Working data:
=== Begin Enclosure ===

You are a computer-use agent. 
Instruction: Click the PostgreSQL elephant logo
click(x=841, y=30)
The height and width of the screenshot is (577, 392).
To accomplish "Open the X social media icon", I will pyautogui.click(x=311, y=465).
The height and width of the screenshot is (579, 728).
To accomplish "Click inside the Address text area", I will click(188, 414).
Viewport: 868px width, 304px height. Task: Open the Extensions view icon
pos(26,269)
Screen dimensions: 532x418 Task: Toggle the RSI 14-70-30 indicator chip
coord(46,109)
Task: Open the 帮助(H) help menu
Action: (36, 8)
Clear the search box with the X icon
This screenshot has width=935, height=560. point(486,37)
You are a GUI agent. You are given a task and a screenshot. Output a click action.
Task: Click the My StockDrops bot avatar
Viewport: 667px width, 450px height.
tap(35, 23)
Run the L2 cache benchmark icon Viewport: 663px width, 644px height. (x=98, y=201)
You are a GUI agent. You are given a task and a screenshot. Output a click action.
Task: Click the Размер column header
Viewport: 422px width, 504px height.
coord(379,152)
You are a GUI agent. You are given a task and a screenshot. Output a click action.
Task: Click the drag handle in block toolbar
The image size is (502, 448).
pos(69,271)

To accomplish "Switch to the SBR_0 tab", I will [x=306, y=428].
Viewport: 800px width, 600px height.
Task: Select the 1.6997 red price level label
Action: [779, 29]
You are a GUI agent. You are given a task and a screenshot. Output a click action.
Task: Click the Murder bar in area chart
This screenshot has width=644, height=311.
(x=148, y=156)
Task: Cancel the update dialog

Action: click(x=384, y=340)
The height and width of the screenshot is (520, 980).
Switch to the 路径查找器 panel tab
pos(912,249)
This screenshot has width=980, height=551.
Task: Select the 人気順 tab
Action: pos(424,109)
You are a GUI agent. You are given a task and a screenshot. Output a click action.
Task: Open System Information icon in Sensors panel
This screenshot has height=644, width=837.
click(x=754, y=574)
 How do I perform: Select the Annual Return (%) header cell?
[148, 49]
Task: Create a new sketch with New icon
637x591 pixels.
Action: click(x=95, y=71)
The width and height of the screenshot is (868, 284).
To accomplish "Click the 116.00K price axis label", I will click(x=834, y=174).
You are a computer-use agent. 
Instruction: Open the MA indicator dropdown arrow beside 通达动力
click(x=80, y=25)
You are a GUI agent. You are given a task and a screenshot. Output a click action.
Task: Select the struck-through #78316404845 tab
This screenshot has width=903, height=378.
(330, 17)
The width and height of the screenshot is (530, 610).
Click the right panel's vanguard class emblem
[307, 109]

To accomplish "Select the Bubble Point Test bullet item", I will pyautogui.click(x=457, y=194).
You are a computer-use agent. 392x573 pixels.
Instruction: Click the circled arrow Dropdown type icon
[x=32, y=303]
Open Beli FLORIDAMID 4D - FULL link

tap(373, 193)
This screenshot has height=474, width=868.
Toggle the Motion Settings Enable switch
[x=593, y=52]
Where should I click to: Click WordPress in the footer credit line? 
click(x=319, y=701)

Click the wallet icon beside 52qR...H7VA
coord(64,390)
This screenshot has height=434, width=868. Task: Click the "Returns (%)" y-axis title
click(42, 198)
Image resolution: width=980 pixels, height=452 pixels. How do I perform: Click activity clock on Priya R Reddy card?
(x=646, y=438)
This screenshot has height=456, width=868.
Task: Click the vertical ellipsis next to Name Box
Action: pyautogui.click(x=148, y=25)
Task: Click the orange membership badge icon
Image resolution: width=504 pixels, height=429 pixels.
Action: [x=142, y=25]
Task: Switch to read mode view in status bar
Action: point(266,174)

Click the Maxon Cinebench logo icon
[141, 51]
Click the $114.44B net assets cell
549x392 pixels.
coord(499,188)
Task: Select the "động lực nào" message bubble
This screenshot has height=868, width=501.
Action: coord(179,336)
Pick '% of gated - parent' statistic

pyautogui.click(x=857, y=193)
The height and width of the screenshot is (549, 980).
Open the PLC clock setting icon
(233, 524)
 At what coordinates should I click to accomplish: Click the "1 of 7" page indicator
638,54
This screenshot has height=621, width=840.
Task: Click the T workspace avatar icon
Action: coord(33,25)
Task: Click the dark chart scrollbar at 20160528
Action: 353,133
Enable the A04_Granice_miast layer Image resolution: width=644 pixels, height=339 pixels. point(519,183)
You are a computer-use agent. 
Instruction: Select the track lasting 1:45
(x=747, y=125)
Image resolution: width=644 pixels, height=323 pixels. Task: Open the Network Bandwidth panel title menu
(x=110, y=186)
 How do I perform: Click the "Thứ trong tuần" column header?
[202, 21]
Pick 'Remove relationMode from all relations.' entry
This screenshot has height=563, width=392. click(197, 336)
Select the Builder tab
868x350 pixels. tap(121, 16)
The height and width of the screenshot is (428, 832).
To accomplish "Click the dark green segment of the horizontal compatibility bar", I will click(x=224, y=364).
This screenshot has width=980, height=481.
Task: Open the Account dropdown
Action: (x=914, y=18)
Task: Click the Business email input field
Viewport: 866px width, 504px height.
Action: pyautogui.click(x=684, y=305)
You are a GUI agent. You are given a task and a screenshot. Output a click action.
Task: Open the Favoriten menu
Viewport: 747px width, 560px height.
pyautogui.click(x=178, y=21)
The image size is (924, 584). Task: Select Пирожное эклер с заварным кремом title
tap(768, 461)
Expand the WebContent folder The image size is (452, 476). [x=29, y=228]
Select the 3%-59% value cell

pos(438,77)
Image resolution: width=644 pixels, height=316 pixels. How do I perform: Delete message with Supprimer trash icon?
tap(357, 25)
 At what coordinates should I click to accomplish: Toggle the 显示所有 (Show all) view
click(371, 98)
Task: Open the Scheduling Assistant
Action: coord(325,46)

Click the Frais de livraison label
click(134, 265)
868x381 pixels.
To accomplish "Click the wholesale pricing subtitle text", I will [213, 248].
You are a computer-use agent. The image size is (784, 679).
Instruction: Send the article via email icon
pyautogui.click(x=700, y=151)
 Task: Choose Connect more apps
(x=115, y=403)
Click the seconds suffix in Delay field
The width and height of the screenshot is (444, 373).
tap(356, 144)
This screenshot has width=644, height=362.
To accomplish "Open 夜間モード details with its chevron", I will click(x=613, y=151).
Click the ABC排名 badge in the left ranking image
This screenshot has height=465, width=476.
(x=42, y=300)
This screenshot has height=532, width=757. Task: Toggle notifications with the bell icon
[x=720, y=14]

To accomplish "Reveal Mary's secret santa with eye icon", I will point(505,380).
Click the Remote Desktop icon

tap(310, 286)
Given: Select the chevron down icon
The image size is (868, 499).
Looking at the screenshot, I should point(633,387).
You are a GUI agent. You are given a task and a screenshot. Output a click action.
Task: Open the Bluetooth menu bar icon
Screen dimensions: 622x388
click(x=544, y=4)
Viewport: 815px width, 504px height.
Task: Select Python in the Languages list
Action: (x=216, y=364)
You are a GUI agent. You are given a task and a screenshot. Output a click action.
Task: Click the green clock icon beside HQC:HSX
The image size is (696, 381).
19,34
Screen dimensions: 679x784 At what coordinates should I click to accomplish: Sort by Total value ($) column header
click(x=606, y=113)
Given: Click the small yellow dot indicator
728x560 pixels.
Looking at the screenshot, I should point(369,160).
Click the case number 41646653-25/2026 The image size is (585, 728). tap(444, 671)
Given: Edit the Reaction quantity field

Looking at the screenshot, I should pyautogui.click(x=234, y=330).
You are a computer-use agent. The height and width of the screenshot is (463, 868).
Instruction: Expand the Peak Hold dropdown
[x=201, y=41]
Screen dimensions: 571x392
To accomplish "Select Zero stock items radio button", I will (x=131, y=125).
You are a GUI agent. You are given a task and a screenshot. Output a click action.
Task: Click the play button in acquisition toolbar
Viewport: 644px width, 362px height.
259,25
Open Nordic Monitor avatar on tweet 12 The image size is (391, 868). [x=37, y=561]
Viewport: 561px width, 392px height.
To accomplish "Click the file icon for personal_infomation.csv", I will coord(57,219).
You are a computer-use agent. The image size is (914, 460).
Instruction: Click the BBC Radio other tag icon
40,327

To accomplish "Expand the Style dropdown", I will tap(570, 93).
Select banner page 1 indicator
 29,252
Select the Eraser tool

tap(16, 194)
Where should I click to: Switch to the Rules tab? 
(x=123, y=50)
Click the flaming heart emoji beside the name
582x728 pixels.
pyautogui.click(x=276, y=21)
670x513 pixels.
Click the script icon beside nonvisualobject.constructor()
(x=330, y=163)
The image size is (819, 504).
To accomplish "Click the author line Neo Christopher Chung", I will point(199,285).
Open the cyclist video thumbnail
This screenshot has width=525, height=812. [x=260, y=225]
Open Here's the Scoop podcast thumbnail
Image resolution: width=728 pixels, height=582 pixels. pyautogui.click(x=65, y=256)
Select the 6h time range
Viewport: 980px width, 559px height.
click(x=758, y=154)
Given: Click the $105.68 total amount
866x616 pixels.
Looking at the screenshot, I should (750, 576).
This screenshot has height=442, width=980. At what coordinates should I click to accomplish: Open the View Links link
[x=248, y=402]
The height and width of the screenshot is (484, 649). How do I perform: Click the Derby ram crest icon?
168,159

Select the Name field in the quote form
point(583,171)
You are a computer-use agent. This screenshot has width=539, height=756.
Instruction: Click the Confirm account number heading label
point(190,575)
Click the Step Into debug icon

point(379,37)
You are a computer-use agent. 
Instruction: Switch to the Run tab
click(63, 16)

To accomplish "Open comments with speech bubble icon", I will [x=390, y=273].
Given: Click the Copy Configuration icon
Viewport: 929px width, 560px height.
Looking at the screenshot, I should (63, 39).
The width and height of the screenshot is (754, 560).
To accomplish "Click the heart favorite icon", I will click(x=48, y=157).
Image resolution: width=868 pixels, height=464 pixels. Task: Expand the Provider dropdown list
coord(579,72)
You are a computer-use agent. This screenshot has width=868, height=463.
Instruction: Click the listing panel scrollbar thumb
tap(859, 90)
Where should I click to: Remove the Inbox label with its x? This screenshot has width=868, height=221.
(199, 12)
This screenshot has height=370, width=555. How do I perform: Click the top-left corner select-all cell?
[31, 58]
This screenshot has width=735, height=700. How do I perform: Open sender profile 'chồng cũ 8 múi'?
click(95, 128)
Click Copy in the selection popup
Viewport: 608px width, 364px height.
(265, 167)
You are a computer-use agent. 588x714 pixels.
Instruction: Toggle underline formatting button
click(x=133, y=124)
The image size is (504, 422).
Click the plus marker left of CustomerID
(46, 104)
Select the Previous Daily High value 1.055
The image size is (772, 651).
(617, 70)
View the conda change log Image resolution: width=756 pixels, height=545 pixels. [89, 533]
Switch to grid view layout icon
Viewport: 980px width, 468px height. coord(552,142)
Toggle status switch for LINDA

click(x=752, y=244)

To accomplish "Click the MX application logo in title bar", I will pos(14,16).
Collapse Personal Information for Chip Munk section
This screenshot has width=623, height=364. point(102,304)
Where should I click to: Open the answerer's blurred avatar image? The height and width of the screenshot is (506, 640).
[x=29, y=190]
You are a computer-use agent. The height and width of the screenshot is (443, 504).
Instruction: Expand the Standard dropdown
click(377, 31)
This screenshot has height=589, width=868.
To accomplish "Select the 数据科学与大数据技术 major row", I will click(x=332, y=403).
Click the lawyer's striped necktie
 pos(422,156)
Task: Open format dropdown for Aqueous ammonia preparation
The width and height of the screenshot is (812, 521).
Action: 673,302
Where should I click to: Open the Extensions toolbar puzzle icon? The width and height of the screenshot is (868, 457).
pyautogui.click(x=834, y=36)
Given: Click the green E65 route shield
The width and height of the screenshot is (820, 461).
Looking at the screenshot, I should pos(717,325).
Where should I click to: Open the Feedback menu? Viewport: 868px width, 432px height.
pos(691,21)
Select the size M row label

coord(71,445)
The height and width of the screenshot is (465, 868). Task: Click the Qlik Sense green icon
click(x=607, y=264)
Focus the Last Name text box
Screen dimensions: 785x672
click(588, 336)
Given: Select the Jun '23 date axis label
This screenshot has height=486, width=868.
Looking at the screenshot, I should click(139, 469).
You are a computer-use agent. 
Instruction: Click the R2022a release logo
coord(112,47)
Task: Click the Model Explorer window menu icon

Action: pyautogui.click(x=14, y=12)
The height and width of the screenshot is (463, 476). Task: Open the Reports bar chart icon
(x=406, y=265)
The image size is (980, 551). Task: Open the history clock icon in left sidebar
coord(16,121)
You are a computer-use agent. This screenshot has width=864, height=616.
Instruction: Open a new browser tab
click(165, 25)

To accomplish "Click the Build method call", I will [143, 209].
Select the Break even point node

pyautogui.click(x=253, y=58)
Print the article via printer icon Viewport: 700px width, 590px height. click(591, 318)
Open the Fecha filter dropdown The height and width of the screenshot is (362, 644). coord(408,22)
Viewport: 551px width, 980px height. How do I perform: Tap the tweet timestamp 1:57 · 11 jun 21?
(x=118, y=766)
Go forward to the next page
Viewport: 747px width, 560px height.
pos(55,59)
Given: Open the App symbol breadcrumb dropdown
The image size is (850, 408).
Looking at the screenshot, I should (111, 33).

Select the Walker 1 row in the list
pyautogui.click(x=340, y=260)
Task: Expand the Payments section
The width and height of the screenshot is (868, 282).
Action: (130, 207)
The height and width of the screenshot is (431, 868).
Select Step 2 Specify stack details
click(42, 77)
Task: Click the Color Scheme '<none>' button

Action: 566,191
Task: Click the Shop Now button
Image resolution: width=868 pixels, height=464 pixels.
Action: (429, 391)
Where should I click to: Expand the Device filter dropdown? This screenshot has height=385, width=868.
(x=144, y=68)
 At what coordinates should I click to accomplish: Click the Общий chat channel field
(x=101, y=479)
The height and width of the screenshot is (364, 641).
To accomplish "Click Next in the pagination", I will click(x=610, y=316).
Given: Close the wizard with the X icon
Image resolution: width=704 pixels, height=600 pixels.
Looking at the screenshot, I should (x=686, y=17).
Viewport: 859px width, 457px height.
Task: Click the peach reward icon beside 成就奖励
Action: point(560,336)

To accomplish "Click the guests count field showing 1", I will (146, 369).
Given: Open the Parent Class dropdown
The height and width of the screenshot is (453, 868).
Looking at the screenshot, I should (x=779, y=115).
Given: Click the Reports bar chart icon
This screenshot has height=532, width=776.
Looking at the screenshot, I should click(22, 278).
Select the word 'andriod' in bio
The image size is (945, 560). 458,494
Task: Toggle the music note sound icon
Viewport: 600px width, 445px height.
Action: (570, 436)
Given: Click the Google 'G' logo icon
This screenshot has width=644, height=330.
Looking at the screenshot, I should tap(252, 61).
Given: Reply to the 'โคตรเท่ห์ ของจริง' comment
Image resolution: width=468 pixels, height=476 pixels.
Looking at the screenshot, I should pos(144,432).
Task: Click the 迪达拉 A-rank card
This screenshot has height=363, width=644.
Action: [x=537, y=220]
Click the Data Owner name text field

=== End Enclosure ===

Work item: Go through the material above and output exactly the lines from the one containing "Given: Open the App" through the one containing "Task: Expand the Payments section".

Written solution:
Given: Open the App symbol breadcrumb dropdown
The image size is (850, 408).
Looking at the screenshot, I should (111, 33).

Select the Walker 1 row in the list
pyautogui.click(x=340, y=260)
Task: Expand the Payments section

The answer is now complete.